Data are expressed as mean ± SEM. Statistical differences between the control and other groups were compared by one-way ANOVA and then the Tukey-Kramer multiple comparison procedure if a significant difference had been determined by ANOVA. The clinical behavior scores were compared by Kruskal-Wallis One Way ANOVA on Ranks, and then, if significant differences were found, the t-Test procedure was used. A probability value of P < 0.05 was considered statistically significant.

RESULTS

Angiography

Severe angiographic vasospasm was observed in the basilar arteries in the SAH and SAH+DMSO groups (Fig. 1A). Mild to moderate vasospasm was observed in the groups of dogs treated with Ac-DEVD-CHO and Z-VAD-FMK (Fig. 1A). The mean residual diameters of the basilar arteries on Day 7, as a percentage of that on Day 0 before blood injection, were: SAH − 54.83 ± 19.95%, SAH+DMSO − 49.25 ± 19.84%, Ac-DEVD-CHO − 78.73 ± 12.92%, and Z-VAD-FMK − 83.94 ± 10.34% (Fig. 1B). The diameters of the basilar arteries in the Ac-DEVD-CHO treated group were significantly greater than those of the SAH+DMSO group (P < 0.05, ANOVA). The diameters in the Z-VAD-FMK treated group were significantly greater than those of the SAH and SAH+DMSO groups (P < 0.05, ANOVA). No statistical difference was noted between the two treatment groups (P > 0.05, ANOVA, Fig. 1B).

FIG. 1.

Representative angiograms and summary of diameters. A. Representative angiograms. Representative angiograms of the basilar artery obtained from dogs in each group. The angiograms on the left were obtained on Day 0 before the blood injection, and the one on the right was obtained on Day 7 after two hemorrhages. In the SAH and SAH+DMSO treated dogs, severe vasospasm was shown on Day 7. Mild or moderate vasospasm was shown in Ac-DEVD-CHO (a caspase-3 inhibitor) or Z-VAD-FMK (a broad caspases inhibitor) treated dogs. B. The residual diameter of the basilar arteries on Day 7 (as a percentage of the diameter collected on Day 0) is shown for each group.

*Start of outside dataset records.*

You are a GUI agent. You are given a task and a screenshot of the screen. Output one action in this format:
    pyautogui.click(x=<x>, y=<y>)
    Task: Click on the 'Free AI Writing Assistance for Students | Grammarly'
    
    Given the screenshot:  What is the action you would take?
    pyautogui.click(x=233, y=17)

In the SAH and SAH+DMSO groups, the residual diameter is significantly reduced to about 54% of the value on Day 0. Ac-DEVD-CHO and Z-VAD-FMK reversed vasospasm and increased the diameter of the basilar artery to above 20–30% of the value on Day 0 (*P < 0.05, ANOVA) C. Angiograms from two dogs demonstrated the lack of direct vasodilation effect of caspase inhibitors. Angiograms obtained at 30 minutes and 2 hours after caspase inhibitor injection did not differ from the baseline angiogram.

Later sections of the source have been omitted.